Tarde de becerrada con ambiente de fiesta y expectación en la plaza de Cuenca, donde debutaba ante su público el conquense Izán Alonso. Con apenas 14 años, logró lo que parecía un reto mayúsculo: cortar dos orejas y rabo en su eral y poner de acuerdo a la afición, que a la salida del coso solo hablaba de él. Así lo contaba para El Digital de Cuenca: https://eldigitaldecuenca.com/2025/08/10/izan-alonso-el-sueno-de-un-joven-novillero-de-cuenca-que-debuta-en-su-plaza/
Junto a Alonso, también salieron a hombros el conquense Daniel Moset, Curro Muñoz y Julio Aparicio, en un festejo donde el ganado de Pedro Miota —con raíces conquenses— respondió con nobleza y permitió el lucimiento de los jóvenes aspirantes.
La tarde estuvo marcada por el valor y las ganas de todos los actuantes. Hubo puerta gayola, pares de banderillas, tandas de naturales y estocadas de mérito.

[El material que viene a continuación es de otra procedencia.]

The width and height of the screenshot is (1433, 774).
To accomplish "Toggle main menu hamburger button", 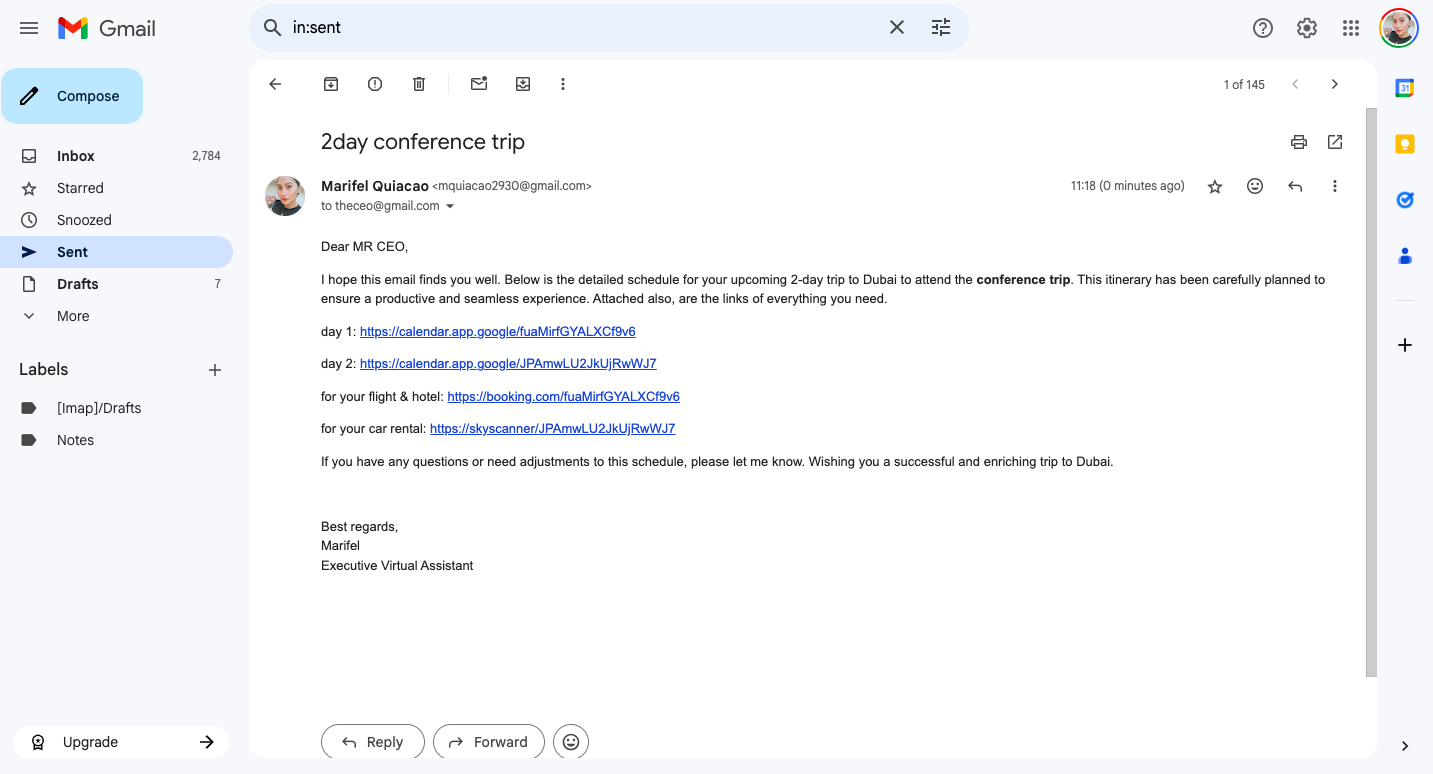I will pyautogui.click(x=29, y=28).
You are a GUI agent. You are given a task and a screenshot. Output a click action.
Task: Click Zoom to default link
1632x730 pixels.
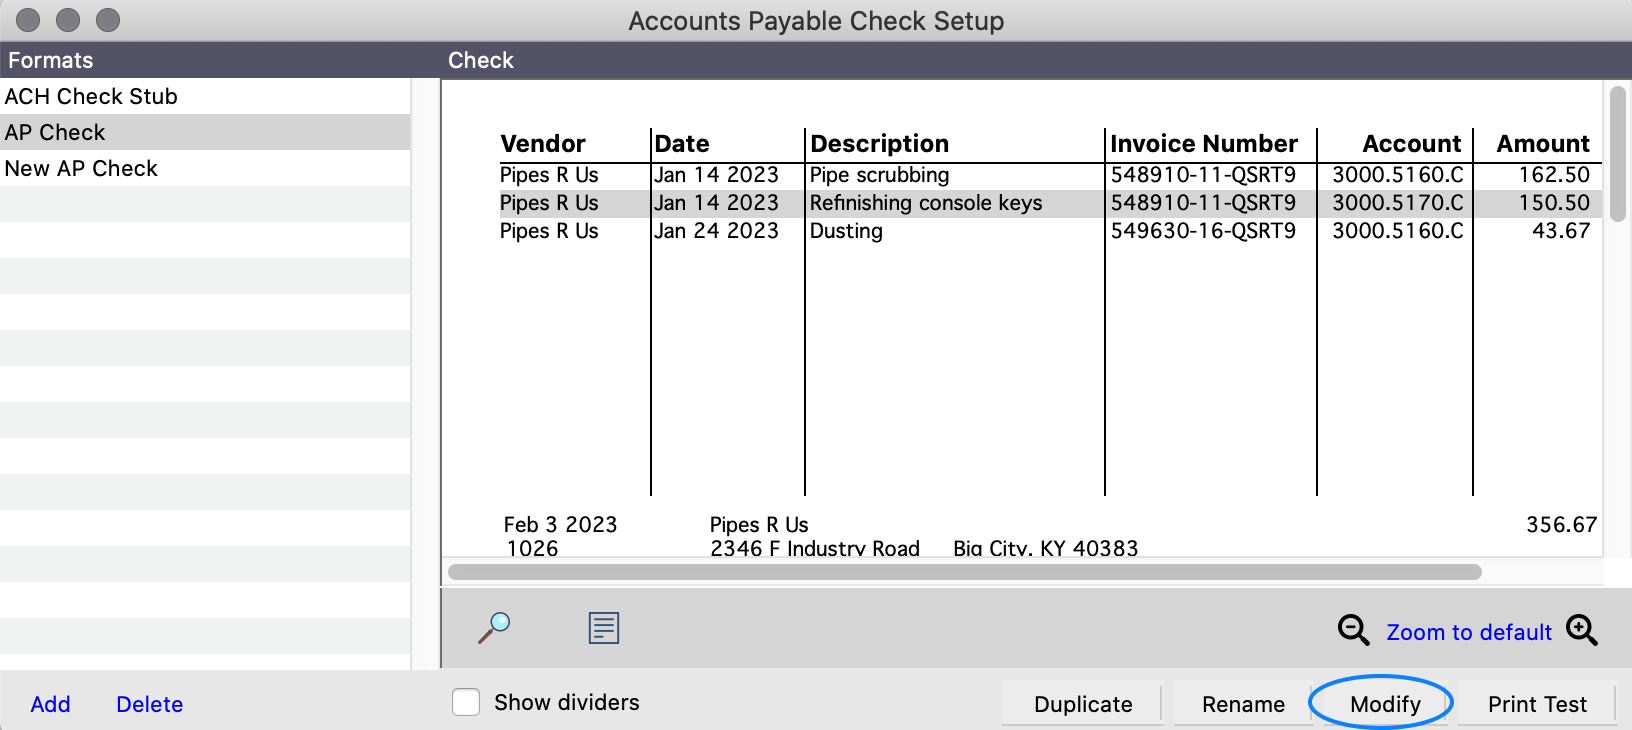[1468, 632]
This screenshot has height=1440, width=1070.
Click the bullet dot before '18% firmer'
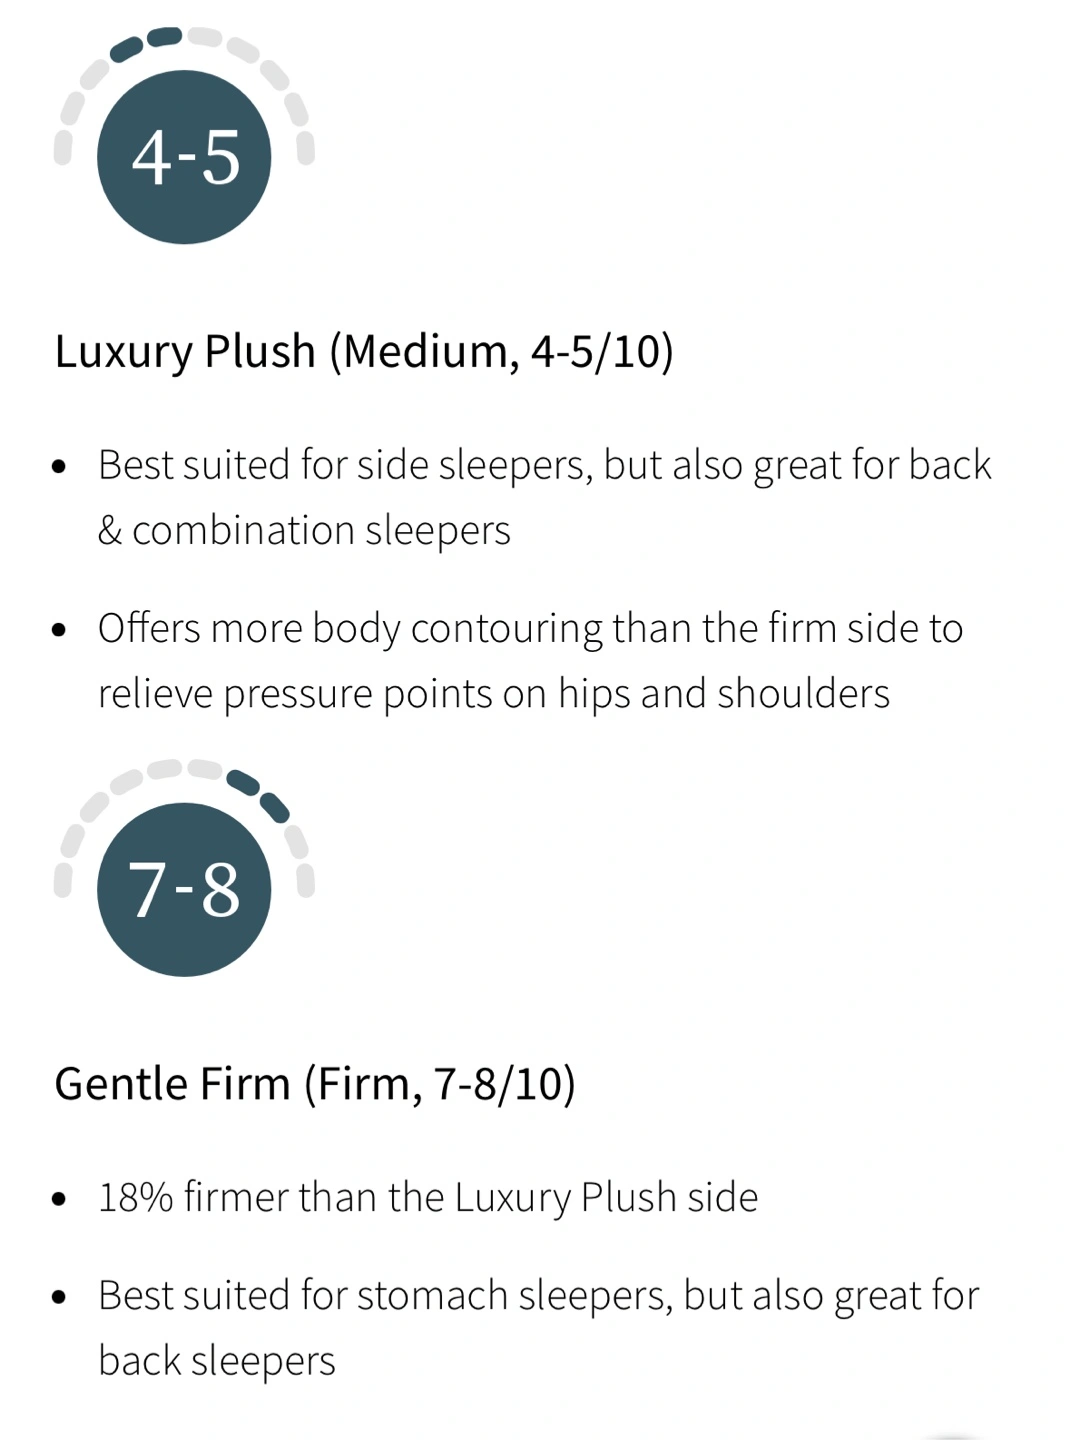pyautogui.click(x=60, y=1198)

Faltó oficio en algunos momentos, propio de su corta experiencia, pero sobró ilusión y disposición por mostrar maneras con capote y muleta.

Daniel Moset dejó una buena impresión desde el inicio, variado con el capote, templado con la muleta y certero con la espada, lo que le valió dos orejas y su paso por la puerta grande.

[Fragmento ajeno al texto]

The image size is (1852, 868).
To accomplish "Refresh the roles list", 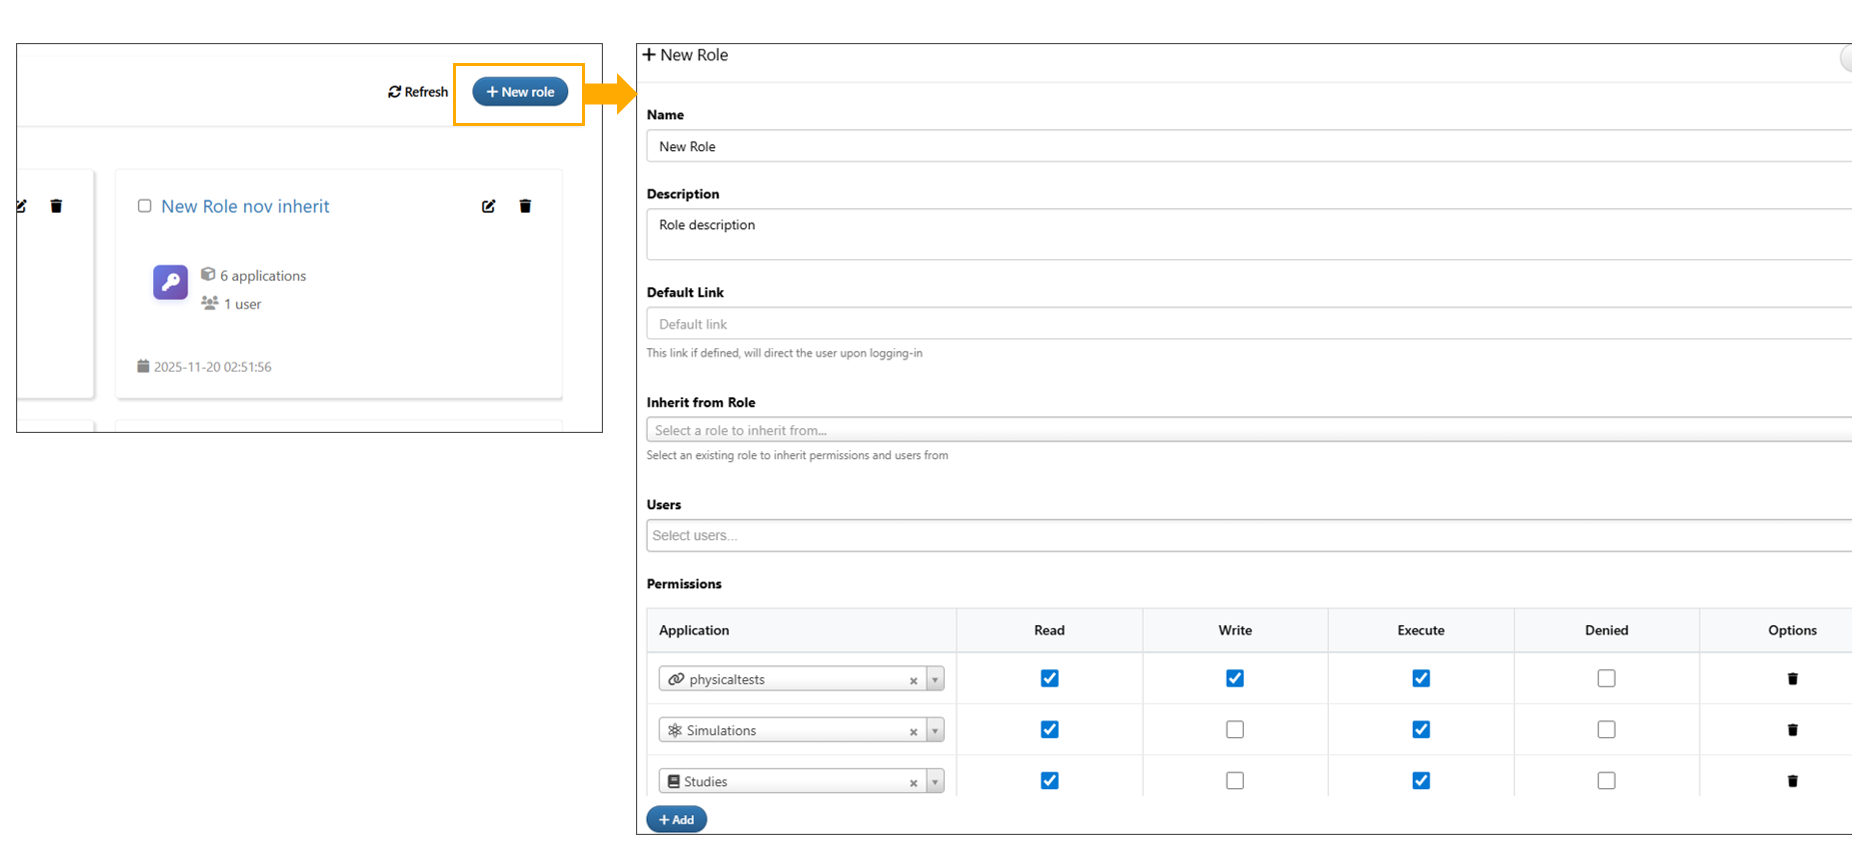I will (418, 92).
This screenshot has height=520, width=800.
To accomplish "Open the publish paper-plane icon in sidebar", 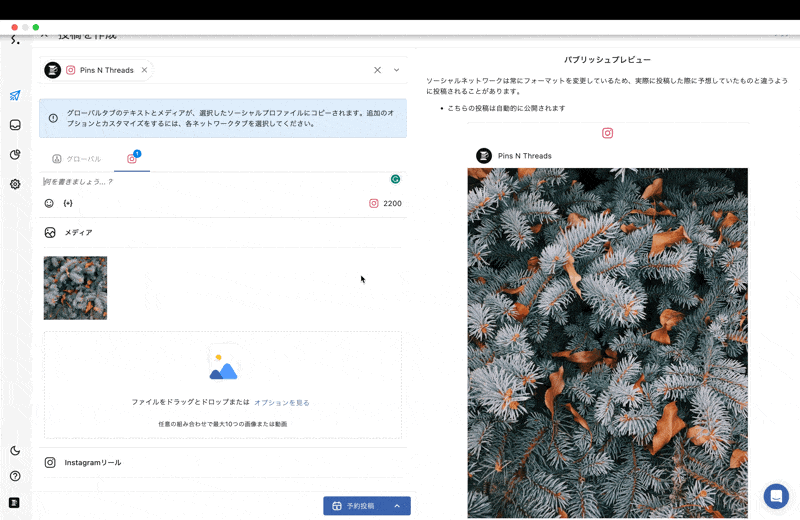I will point(15,96).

El gran protagonista fue Izán Alonso, que desde el primer tercio mostró poderío en banderillas, solvencia en la faena de muleta y, sobre todo, una gran estocada que remató su triunfo. Su entrega convenció al público y conquistó a la afición conquense, que lo despidió entre aplausos y comentarios de esperanza.
La becerrada en clase práctica dejó claro que Cuenca mantiene cantera y afición. Los jóvenes dieron un paso adelante en su sueño de ser toreros, con Izán Alonso como nombre propio de la tarde, capaz de emocionar y abrirse su “plaza” en el corazón de los conquenses.